Evaïa se coucha sur le drap souillé et plaça ses mains sous ses genoux, écartant les cuisses comme on lui avait appris à le faire. Parfois, si l’on s’offrait ainsi, cela allait plus vite. Parfois non. Les Maîtres étaient capricieux : certains ne venaient que pour calmer les fièvres qui les dévoraient, d’autres voulaient passer plus de temps. Voilà ce qu’étaient les Maîtres. De simples animaux en rut, dotés de parole et de magie. Leurs palais raffinés, leur apparence merveilleuse et l’abondance de leurs châteaux n’étaient qu’une illusion trompeuse.
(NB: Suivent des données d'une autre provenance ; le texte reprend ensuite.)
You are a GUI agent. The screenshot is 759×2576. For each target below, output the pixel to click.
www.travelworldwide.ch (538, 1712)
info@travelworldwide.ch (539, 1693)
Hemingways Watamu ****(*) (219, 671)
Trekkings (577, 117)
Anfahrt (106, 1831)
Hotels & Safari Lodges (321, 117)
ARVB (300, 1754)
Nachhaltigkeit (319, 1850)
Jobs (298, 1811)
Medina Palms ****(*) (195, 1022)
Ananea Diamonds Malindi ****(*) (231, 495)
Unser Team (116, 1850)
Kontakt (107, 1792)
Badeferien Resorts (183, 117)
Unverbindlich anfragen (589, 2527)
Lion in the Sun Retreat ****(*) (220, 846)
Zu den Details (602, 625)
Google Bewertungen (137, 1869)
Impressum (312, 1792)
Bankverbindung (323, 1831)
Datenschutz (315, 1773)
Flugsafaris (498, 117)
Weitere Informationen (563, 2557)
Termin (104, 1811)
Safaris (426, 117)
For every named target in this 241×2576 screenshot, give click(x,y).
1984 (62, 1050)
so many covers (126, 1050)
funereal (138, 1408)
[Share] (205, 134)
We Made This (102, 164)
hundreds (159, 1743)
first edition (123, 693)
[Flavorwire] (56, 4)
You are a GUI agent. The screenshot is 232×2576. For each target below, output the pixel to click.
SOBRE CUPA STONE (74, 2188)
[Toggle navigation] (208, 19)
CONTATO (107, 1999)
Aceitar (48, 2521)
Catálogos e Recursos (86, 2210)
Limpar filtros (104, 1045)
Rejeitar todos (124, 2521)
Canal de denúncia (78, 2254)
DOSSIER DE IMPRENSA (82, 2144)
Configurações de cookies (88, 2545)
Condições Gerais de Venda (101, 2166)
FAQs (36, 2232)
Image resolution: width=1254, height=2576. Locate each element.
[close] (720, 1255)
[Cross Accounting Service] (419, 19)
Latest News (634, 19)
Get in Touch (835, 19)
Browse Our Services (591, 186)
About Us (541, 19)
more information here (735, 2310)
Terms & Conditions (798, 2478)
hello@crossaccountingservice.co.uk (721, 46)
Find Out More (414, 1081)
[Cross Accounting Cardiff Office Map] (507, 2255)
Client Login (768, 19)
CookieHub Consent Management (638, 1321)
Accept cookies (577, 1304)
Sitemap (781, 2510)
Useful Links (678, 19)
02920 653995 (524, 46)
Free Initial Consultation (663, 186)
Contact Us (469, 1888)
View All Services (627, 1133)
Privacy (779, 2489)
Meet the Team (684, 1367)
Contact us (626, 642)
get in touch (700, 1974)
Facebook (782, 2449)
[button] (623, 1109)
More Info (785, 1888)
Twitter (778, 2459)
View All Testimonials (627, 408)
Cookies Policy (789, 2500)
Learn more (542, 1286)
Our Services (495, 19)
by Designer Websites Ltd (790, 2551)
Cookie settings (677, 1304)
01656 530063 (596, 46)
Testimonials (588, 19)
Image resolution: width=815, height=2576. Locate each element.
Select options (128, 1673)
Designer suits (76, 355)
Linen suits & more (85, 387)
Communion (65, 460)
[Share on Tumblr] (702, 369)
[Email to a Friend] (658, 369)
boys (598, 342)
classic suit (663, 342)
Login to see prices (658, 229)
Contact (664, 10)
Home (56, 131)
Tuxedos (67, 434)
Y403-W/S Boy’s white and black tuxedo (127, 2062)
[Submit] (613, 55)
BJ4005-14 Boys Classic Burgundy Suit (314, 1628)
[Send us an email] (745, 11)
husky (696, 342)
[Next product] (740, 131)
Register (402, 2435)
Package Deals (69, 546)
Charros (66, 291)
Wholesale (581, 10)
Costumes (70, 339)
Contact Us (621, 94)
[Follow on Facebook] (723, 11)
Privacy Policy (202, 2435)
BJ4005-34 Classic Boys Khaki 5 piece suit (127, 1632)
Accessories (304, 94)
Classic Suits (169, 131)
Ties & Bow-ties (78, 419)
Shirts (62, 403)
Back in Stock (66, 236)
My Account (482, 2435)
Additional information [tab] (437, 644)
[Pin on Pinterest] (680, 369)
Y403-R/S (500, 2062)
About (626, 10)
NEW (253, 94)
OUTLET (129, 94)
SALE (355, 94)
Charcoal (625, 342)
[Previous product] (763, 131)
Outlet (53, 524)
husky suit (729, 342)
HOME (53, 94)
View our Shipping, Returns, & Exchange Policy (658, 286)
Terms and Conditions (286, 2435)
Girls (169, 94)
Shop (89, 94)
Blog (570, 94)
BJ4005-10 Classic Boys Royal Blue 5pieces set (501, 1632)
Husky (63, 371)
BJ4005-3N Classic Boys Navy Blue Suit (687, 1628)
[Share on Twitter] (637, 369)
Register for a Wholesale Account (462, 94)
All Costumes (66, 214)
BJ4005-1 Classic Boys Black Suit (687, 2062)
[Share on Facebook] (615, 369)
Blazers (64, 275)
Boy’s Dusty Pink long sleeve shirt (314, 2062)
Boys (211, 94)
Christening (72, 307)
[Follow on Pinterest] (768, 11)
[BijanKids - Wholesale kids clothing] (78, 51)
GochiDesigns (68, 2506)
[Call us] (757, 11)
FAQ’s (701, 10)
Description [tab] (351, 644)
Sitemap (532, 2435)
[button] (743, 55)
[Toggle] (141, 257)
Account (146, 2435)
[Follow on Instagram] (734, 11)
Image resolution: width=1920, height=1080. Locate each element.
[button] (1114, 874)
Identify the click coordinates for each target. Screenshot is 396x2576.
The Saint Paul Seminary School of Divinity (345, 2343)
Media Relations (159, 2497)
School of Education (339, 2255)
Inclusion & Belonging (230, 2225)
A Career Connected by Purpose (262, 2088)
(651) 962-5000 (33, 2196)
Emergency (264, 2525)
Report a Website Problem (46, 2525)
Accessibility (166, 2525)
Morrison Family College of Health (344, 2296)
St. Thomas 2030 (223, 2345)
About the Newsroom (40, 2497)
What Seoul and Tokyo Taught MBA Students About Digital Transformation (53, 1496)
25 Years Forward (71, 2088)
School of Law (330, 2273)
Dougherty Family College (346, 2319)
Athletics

Le Maître en question était – Dieu merci – de la première catégorie. Il garda sur lui la mante qui lui camouflait le corps et le visage et se contenta de sortir son instrument. Leurs sexes étaient toujours monstrueux : Evaïa ferma les yeux, anticipant la douleur à venir. Comme les autres, celui-ci la déchira. On ne s’habituait pas. Jamais.

L’odeur épicée et musquée qu’elle aurait aimé détester envahit ses narines. Evaïa ouvrit les yeux juste à temps pour voir une tresse de couleur impossible, éclatante comme l’or luisant au soleil, glisser de la capuche. Mais le client était déjà reparti. Il n’avait pas tenté de la mordre, de s’amuser un peu plus avec elle. Evaïa jeta un œil sur la double bulle de verre qui égrenait son sable bleu : son service était fini pour la journée.

— On ferme boutique, lui annonça une femme au regard dur en agitant une petite clé d’or.

C’était Nela. Elle se pencha rapidement et, en un tournemain, ouvrit le cadenas qui retenait le collier et les chaines d’Evaïa. Le mors qui lui enserrait la bouche tomba sur la dalle avec un bruit lourd : Evaïa prit une grande goulée d’air. Elle se massa la mâchoire, tandis que Nela inspectait son drap taché de sang.

— Une morsure ?

— Un peu aux oreilles, coassa Evaïa. Ce matin.

C’était sa première parole de la journée.

— Ah... ils sont pénibles avec ça. Les oreilles rondes, ça les rend fous. Allez, va vite voir Ranil. Elle va t’arranger ça.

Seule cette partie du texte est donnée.